==== ВЕТКА ФОРУМА

# Компьютерные технологии > Игры (games) > RPG & Adventure >  Помогите Пожалуйста (SIMS 3)

## Kseniya.M

Привет :blush: 
я тут уже долго никак не могу скачатъ игру СИМС 3 (БЕСПЛАТНО) 
да, именно бесплатно, не по тому что я не хочу платитъ, а по тому что я НЕ МОГУ платитъ... ето просто не возможно для меня :( (не по смс и вовсе не как )
я буду оченъ благодарна тому кто сможет мне помочъ !!
(и пожалуйста подробно объеснитъ как ето можно сделатъ)
Thank you in advance =)

----------


## Dezire

А в чем проблема, с торрент-трекера скачиваете, и никаких проблем ни со скоростью, ни с отправкой смс:)

========
==== СОБРАННЫЕ ДАННЫЕ

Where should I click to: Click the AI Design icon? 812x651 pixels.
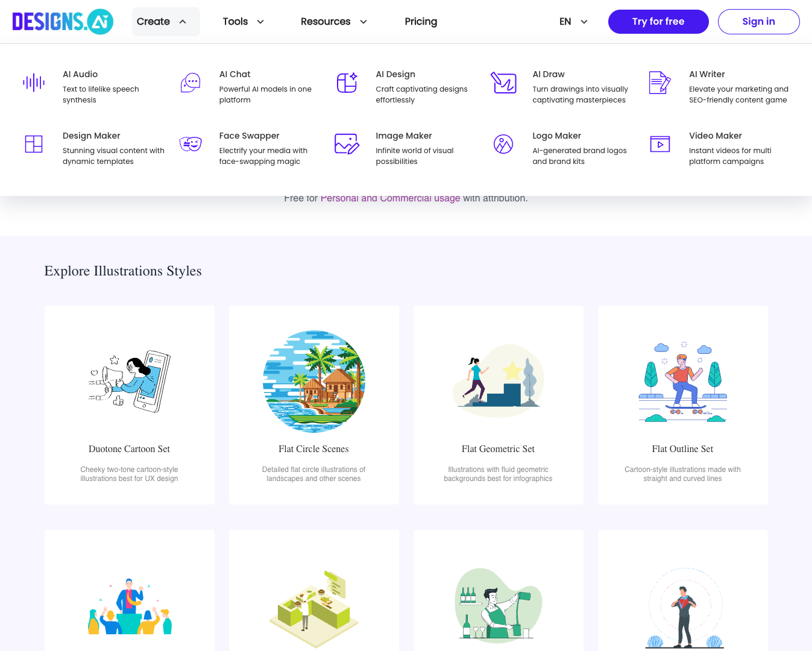point(347,83)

========

■ **ЗАДАНИЕ**
Перепишите ветку форума полностью, слово в слово, ничего не меняя. Материал здесь никак не используется.

■ **РЕШЕНИЕ ЗАДАЧИ**
# Компьютерные технологии > Игры (games) > RPG & Adventure >  Помогите Пожалуйста (SIMS 3)

## Kseniya.M

Привет :blush: 
я тут уже долго никак не могу скачатъ игру СИМС 3 (БЕСПЛАТНО) 
да, именно бесплатно, не по тому что я не хочу платитъ, а по тому что я НЕ МОГУ платитъ... ето просто не возможно для меня :( (не по смс и вовсе не как )
я буду оченъ благодарна тому кто сможет мне помочъ !!
(и пожалуйста подробно объеснитъ как ето можно сделатъ)
Thank you in advance =)

----------


## Dezire

А в чем проблема, с торрент-трекера скачиваете, и никаких проблем ни со скоростью, ни с отправкой смс:)